Mais à l’inverse, il existe aussi des contextes où la collaboration est absente, ou pire encore, où la relation devient malsaine. À ces parents-là, une question s’impose : que devient la qualité des services lorsque la confiance se fragilise et que la communication se transforme en confrontation ? Cette réflexion n’est pas un reproche, mais une invitation à prendre conscience que chacun, par son comportement, contribue à la santé du lien éducatif et, ultimement, au bien-être de l’enfant.

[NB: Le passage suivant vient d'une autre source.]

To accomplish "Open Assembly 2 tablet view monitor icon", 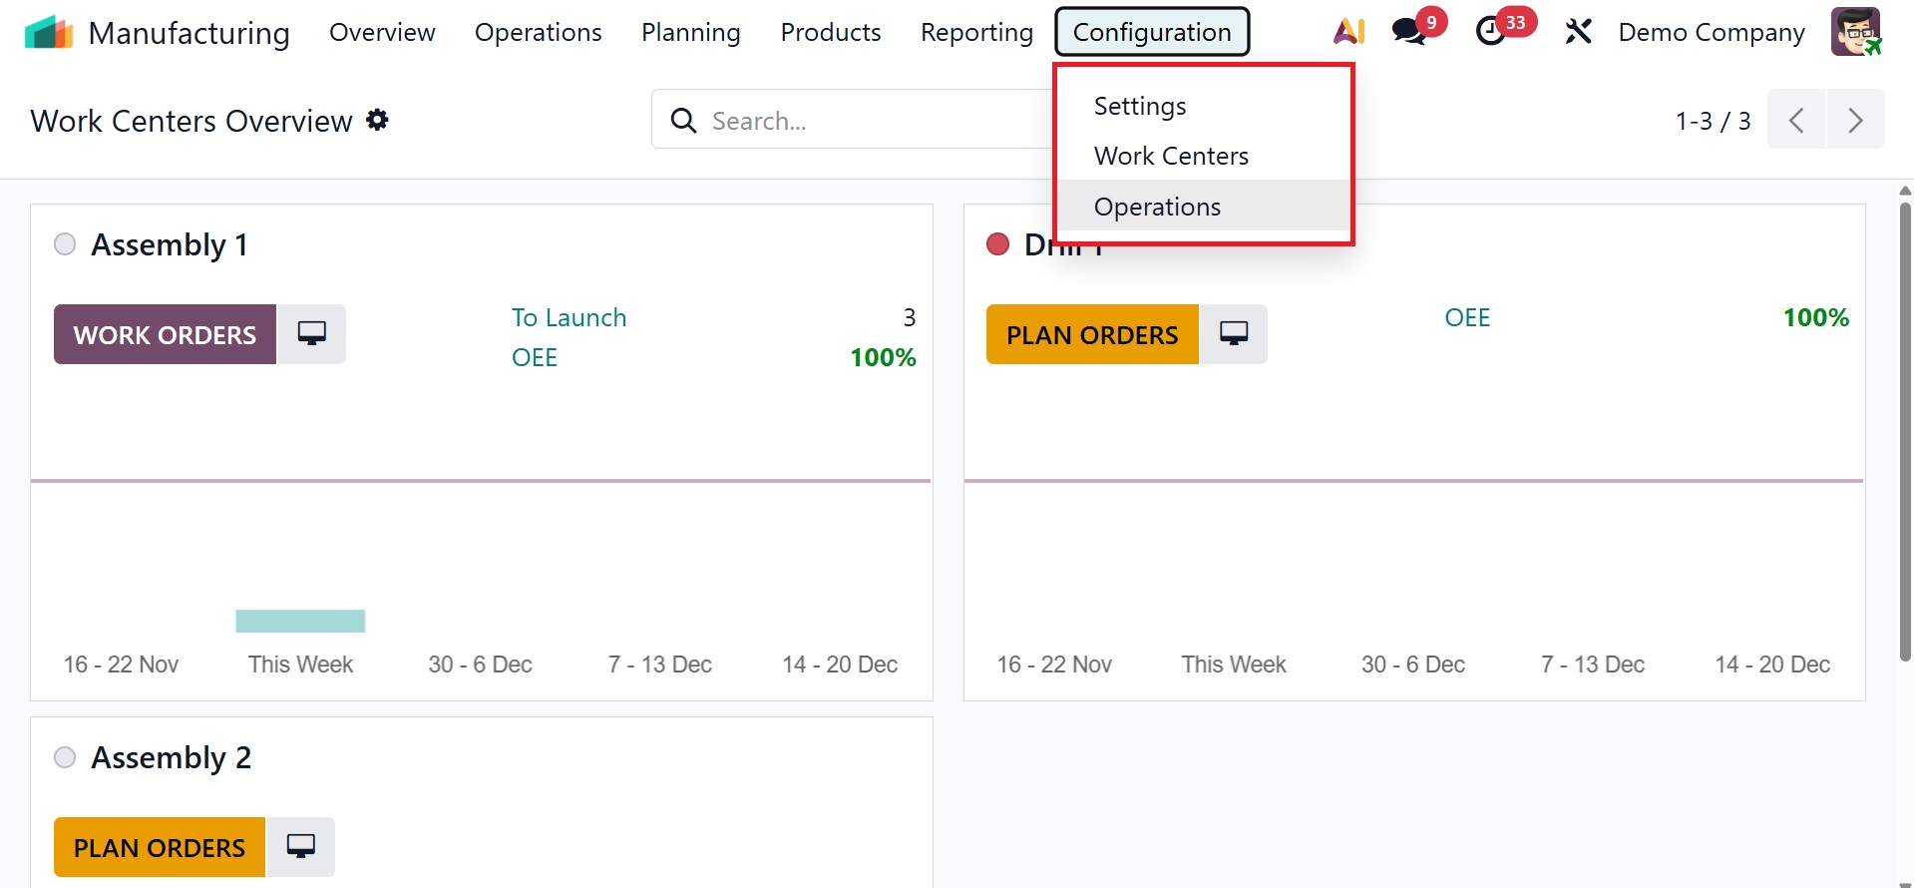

Au-delà des parents : les véritables causes du glissement


Il serait trop simple de pointer du doigt uniquement les parents, car la réalité est en fait beaucoup plus complexe et multifactorielle. D’abord, les transformations sociales ont profondément modifié le paysage familial : familles recomposées, horaires atypiques, isolement grandissant… Dans ce contexte, les parents cherchent naturellement un relais solide dans les institutions éducatives. À cela s’ajoute la pression de performance, puisque la réussite scolaire et sociale est désormais perçue comme un véritable passeport pour l’avenir, et beaucoup de parents veulent sécuriser ce chemin à tout prix. Parallèlement, la marchandisation des services dans d’autres sphères, qu’il s’agisse du sport, des loisirs ou même de la santé, a ancré une logique de consommation où l’on compare, choisit, exige.

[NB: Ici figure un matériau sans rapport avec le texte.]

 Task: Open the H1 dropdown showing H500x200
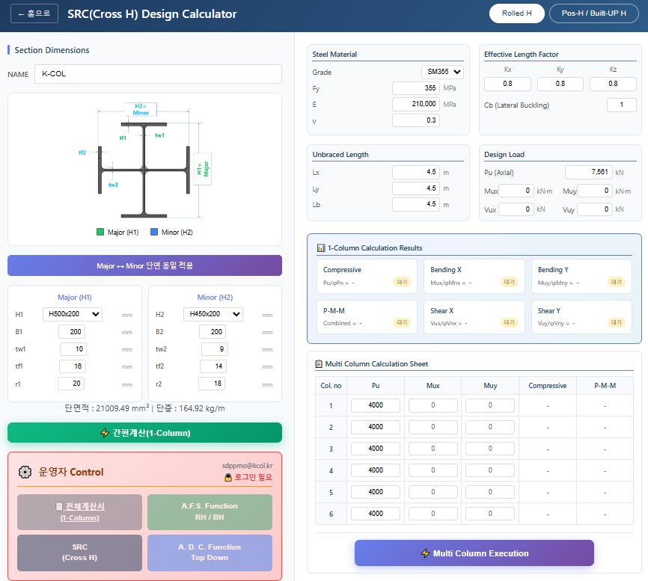(72, 314)
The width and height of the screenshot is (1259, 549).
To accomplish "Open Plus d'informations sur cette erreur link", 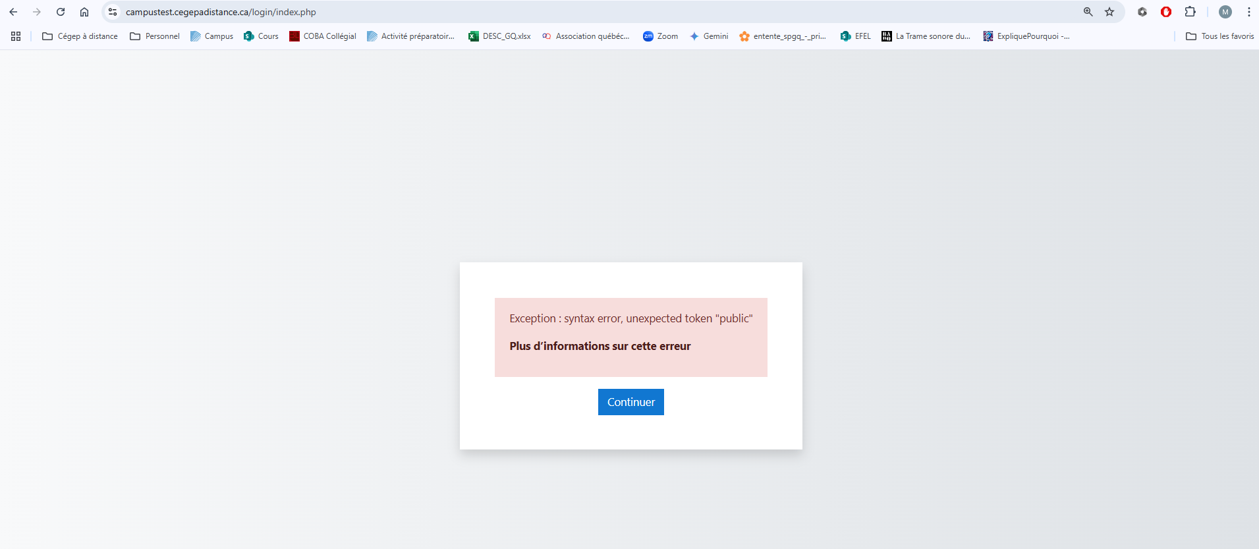I will point(600,346).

Cette mentalité s’infiltre inévitablement dans l’éducation. Enfin, l’insécurité parentale joue un rôle clé : bombardés de conseils contradictoires, parfois culpabilisés, certains parents en viennent à douter de leurs propres compétences et projettent cette anxiété sur l’école ou le service de garde. Ainsi, il ne s’agit pas de « bons » ou de « mauvais » parents, mais bien d’une société entière qui a glissé dans une logique de consommation, souvent au détriment de la relation humaine.

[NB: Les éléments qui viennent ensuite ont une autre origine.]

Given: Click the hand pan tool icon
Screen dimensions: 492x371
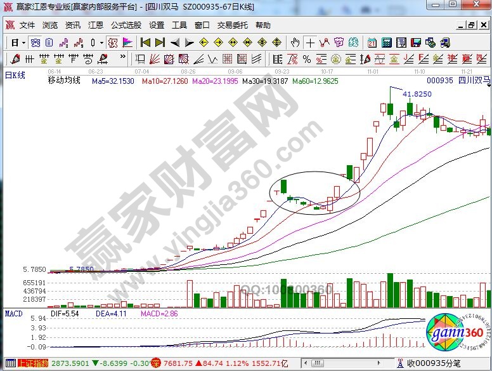Looking at the screenshot, I should coord(295,43).
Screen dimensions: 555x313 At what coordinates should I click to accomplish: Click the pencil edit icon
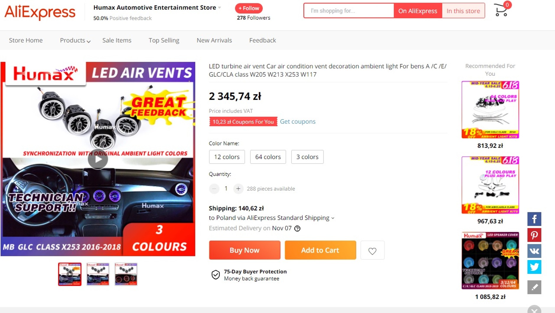534,287
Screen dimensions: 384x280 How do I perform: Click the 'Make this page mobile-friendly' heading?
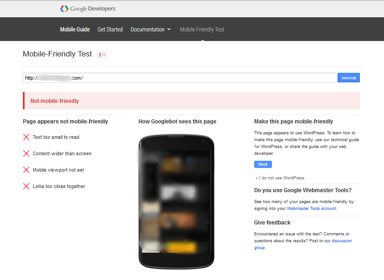[293, 122]
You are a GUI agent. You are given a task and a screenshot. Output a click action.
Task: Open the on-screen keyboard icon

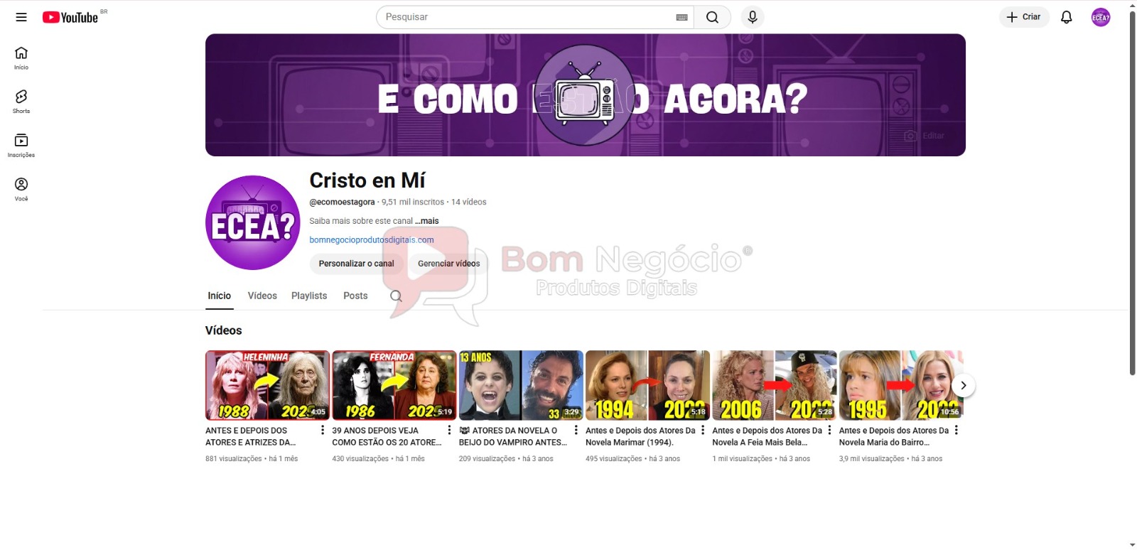681,17
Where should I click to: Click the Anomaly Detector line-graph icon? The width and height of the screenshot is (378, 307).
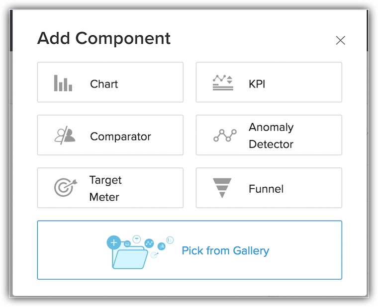(x=224, y=136)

Trois fausses croyances à déconstruire


Derrière ces tensions se cachent aussi des croyances profondément ancrées qu’il est urgent de déconstruire.


  • La première croyance est de penser que l’éducateur doit avant tout faire plaisir au parent. Or, sa mission n’est pas de satisfaire les adultes, mais de répondre aux besoins réels de l’enfant, ce qui implique parfois de poser des limites qui ne plaisent pas toujours. Et si l’on osait parler de « client », il faudrait rappeler que le véritable client, c’est l’enfant, pas le parent.


  • La deuxième est l’idée que le parent doit défendre son enfant coûte que coûte. Défendre ne veut pas dire excuser ni protéger de toute conséquence, mais plutôt accompagner l’enfant pour qu’il apprenne et grandisse, même à travers ses erreurs.


  • Enfin, une troisième croyance persiste : parce que nous payons, nous devrions choisir. Mais l’éducation ne fonctionne pas comme un produit commandé sur mesure ; les taxes financent un système collectif dont la mission est de servir l’ensemble des enfants, et non de répondre aux préférences individuelles.


Ces trois croyances, lorsqu’elles s’imposent, brouillent la relation de confiance et déplacent l’attention vers les adultes, alors qu’elle devrait toujours rester centrée sur l’enfant.


Vers une culture de respect mutuel


Transformer cette dynamique parfois tendue en une véritable alliance demande de réapprendre à se rencontrer autrement. Il s’agit d’abord de créer un espace de dialogue authentique, où chacun ose dire les choses sans crainte de jugement, dans un climat de respect et d’écoute. Les rencontres entre parents et éducateurs ne devraient jamais ressembler à des procès, mais plutôt à des moments de partenariat.


Pour y arriver, il est essentiel de nommer clairement les rôles : les éducateurs ne remplacent pas les parents, et les parents ne remplacent pas les éducateurs ; chacun est indispensable, mais dans une mission différente et complémentaire. Cette reconnaissance mutuelle permet ensuite de mettre en lumière les forces de chacun, de valoriser les réussites et les petites victoires, plutôt que de se concentrer uniquement sur ce qui ne fonctionne pas.


Enfin, il faut sans cesse revenir au sens profond de l’éducation, qui n’a rien d’un service à consommer mais qui s’incarne comme un chemin à parcourir ensemble, au bénéfice de l’enfant et, ultimement, de la société tout entière.


Stratégies concrètes inspirées de l’approche S.A.G.E.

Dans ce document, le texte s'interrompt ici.